Lastly, if tradable NOLs were enabled, not only would the money support job growth in biotech, but as the trading market formed there’d be new jobs in the advisory/banking, legal, and audit worlds to support the market.
What’s not to like about this idea?
Creating an Ultra-Long Term Capital Gains tax rate.
Biotech takes a long time. Early stage angel and venture investors are often invested in companies for 7-10 years before a liquidity event – vastly different than even 1-2 year holdings that get “long-term capital gains”.
Creating a 3rd tier for very low capital gains taxes (<10%) that would be applied to “ultra long term” holding periods of 5-7 years would reward “patient capital” that is so scarce today. Establishing this tax rate would almost certainly increase the pool of available risk capital.

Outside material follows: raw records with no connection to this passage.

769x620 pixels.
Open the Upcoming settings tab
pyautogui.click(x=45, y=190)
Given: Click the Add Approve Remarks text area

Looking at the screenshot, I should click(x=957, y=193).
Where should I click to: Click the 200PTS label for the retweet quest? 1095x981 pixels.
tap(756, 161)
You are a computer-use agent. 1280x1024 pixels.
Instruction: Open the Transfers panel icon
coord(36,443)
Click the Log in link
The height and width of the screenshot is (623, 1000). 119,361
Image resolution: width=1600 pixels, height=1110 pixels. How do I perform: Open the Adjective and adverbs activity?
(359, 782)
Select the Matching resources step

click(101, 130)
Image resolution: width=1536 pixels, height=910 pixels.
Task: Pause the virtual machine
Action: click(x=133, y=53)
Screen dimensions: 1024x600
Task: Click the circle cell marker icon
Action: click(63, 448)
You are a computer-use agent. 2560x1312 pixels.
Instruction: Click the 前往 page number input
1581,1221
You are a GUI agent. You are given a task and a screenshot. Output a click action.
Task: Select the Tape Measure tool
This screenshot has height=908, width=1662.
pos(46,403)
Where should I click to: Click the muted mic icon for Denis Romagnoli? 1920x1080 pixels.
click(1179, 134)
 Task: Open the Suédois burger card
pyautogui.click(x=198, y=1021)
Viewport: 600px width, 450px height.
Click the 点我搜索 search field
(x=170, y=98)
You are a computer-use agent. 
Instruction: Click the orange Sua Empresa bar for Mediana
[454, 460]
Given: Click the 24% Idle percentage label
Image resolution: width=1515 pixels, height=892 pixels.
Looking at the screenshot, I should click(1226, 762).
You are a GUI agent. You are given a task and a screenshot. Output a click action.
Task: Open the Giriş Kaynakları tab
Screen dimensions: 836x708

I like these ideas in particular because they offer market-based private sector driven solutions for channeling capital to innovative biotech companies in an efficient and low-cost way. Its worth noting that most top-down government-led solutions to funding for private-sector companies are frought with challenges and the recent $1B biotech tax credit Qualifying Therapeutic Discovery Project Program of 2010 was no different. While successful at deploying the funds, they adopted a rather egalitarian approach and gave every successful project with >$500K in eligible spending the exact same amount (~$244K per year). Companies that submitted one big proposal got $244K/year (e.g., one of our companies filed for its $12M project) and those that submitted many small $500K proposals got many of them funded (e.g., a bunch of companies got 5 or more projects funded at the max level). I guess this was better than the government trying to decide which companies were better than others, opening the door to influential lobbyists. But in the end, leaving the selection of which companies should be funded to government bureaucrats is probably not the optimal approach.
Both of the above market-based solutions offer real potential to reduce the cost-of-capital for early stage biotech companies. The first by enabling the monetization of their NOL assets could generate >$1B of additional non-equity capital, and the second by reducing the tax-adjusted hurdle rate for long-term investors.
If Congress and the White House are serious about supporting biotech innovation and both growth & employment in the sector, these proposals should be put forward expeditiously. But I’m a realist and recognize that nothing is likely to happen; at least it makes for good blog fodder though.